Predictors of Long-Term Survival in Patients with Lung Cancer Included in the Randomized Spanish Lung Cancer Group 0008 Phase II Trial Using Concomitant Chemoradiation with Docetaxel and Carboplatin plus Induction or Consolidation Chemotherapy

Docetaxel and Carboplatin Plus Induction or Consolidation Chemotherapy

Pilar Garrido; Rafael Rosell; Bartomeu Massutí; Felipe Cardenal; Vicente Alberola; Manuel Dómine; Inmaculada Maeztu; Alfredo Ramos; Antonio Arellano


Clin Lung Cancer. 2009;10(3):180-186. 

In This Article

Patients and Methods

Eligibility Criteria

Only patients enrolled in the randomized phase II SLCG 0008 study were evaluated. All patients had histologic or cytologic evidence of unresectable stage IIIA or IIIB NSCLC without pleural effusion. Only patients with a Karnofsky index (KI) ≥ 70 were eligible. Other inclusion criteria required were a weight loss ≤ 5% in the 3 months preceding the study, a preregistration forced expiratory volume in 1 second (FEV1) of > 30% or 1 L, a diffusing capacity of the lung for carbon monoxide > 30%, and a 3-dimensional planning computed tomography scan in the 21 days before study entry that excluded a planning target volume > 2000 cm3 and/or a V20 > 35%. The study was reviewed and approved by the institutional review boards at all participating institutions. All patients provided signed informed consent. Toxicity and long-term results of the trial have previously been reported.[7,8]

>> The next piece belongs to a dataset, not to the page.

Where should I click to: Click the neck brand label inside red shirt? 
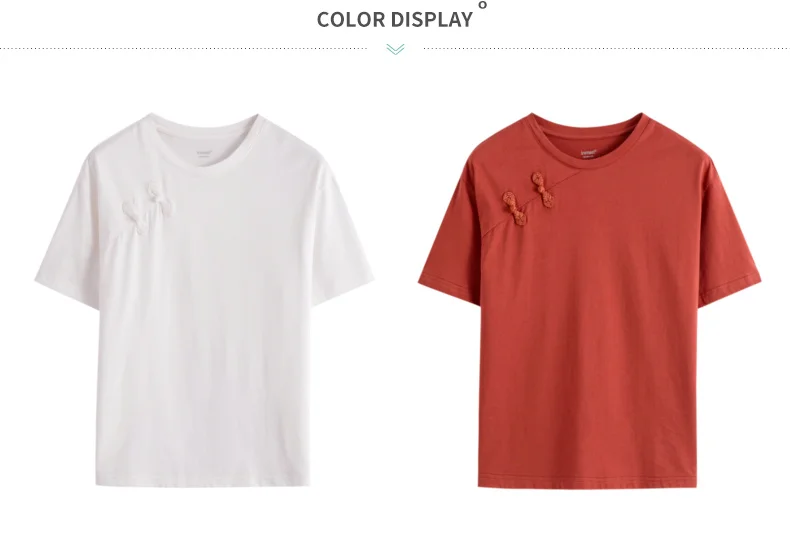(589, 152)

Pretreatment Characteristics and Study Design

Initially, all patients were randomized to sequential CT/TRT, concomitant CT/TRT followed by consolidation CT, or induction CT followed by concomitant CT/TRT. However, based on the results of the Radiation Therapy Oncology Group (RTOG) 9410 trial, the sequential arm was closed when 19 patients had been enrolled (Figure 1). In the 2 concomitant arms, all patients received 2 cycles of docetaxel 40 mg/m2 on days 1 and 8 plus gemcitabine 1200 mg/m2 on days 1 and 8, as either induction or consolidation therapy. Concomitant treatment consisted of docetaxel 20 mg/m2 and carboplatin area under the curve of 2 weekly plus 60 Gy TRT.

Figure 1.

Spanish Lung Cancer Group 0008 Randomized Phase II Trial: Design

From May 2001 to June 2006, 158 patients were included (19 in the sequential arm, 70 in the consolidation arm, 69 in the induction arm). Because of the early closing of the sequential arm, only data on patients enrolled in the concomitant arms were included in this retrospective analysis. The prestudy evaluation included a complete medical history and physical evaluation, laboratory analysis, pulmonary function test, electrocardiogram, computed tomography scans of the chest and abdomen 4 weeks before study entry, and a planning computed tomography scan. A bone scan and brain magnetic resonance imaging were performed only if clinically indicated. Positron emission tomography was not available at that time. The baseline characteristics of the patients are shown in Table 1 .

Statistical Analyses

Baseline characteristics were compared between treatment groups using t test for continuous variables and Fisher exact test for discrete variables. Median survival times were computed using the life test procedure and compared by the log-rank test. A univariate analysis of prognostic factors was performed on all patients, using the log-rank test. A Cox proportional hazards regression model was performed including the following variables: age (< 70 years vs. > 70 years), sex, Eastern Cooperative Oncology Group PS (0 vs. 1), histology (squamous vs. non-squamous cell carcinoma), FEV1 (> 2 L vs. 1-2 L), disease stage (IIIA vs. IIIB), nodal status (N0 vs. N1-2 vs. N3), hemoglobin (Hb) level (≥ 12 g/dL vs. < 12 g/dL), completion of TRT (yes vs. no), completion of induction or consolidation plus concomitant treatment (yes vs. no), and TRT delay (≥ 7 days vs. < 7 days).